Musk made the pitch to the lenders as he tried to secure debt for the buyout days after submitting his offer to Twitter on April 14, the sources said. His submission of bank commitments on April 21 were key to Twitter’s board accepting his “best and final” offer.
Musk had to convince the banks that Twitter produced enough cash flow to service the debt he sought. In the end, he clinched $13 billion in loans secured against Twitter and a $12.5-billion margin loan tied to his Tesla stock. He agreed to pay for the remainder of the consideration with his own cash.

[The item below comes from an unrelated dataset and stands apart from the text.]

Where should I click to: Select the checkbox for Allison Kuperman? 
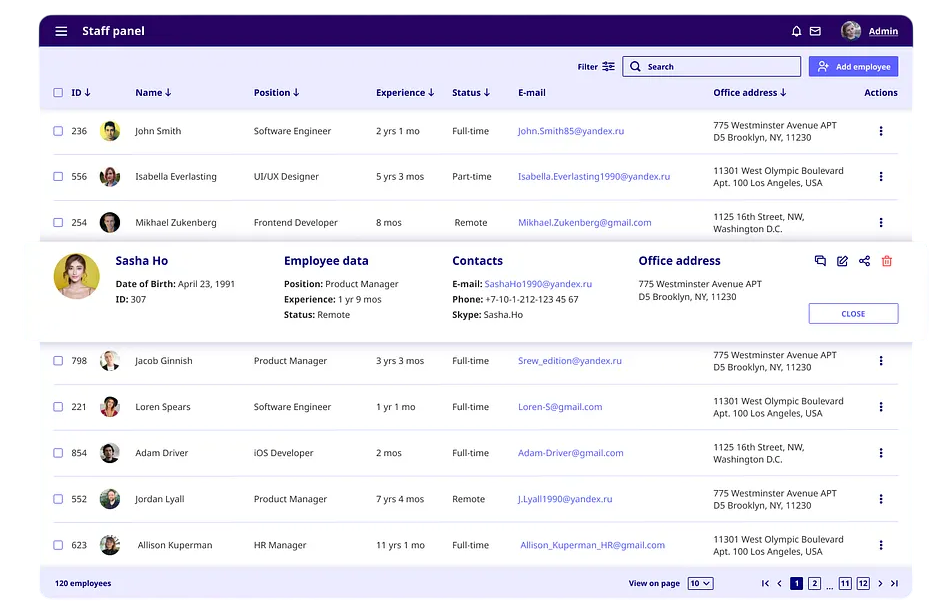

Musk’s pitch to the banks constituted his vision rather than firm commitments, the sources said, and the exact cost cuts he will pursue once he owns Twitter remain unclear. The plan he outlined to banks was thin on detail, the sources added.
Musk has tweeted about eliminating the salaries of Twitter’s board directors, which he said could result in about $3 million in cost savings. Twitter’s stock-based compensation for the 12 months ending December 31, 2021 was $630 million, a 33 per cent increase from 2020, corporate filings show.
In his pitch to the banks, Musk also pointed to Twitter’s gross margin, which is much lower than peers such as Meta Platforms’s Facebook and Pinterest, arguing this leaves plenty of space to run the company in a more cost-efficient way.
A Musk representative declined to comment.
Bloomberg News reported earlier that Musk specifically mentioned job cuts as part of his pitch to the banks. One of the sources said that Musk will not make decisions on job cuts until he assumes ownership of the company later this year. He went ahead with the acquisition without having access to confidential details on the company’s financial performance and headcount.
Musk told the banks he also plans to develop features to grow business revenue, including new ways to make money out of tweets that contain important information or go viral, the sources said. Ideas he brought up included charging a fee when a third-party website wants to quote or embed a tweet from verified individuals or organisations.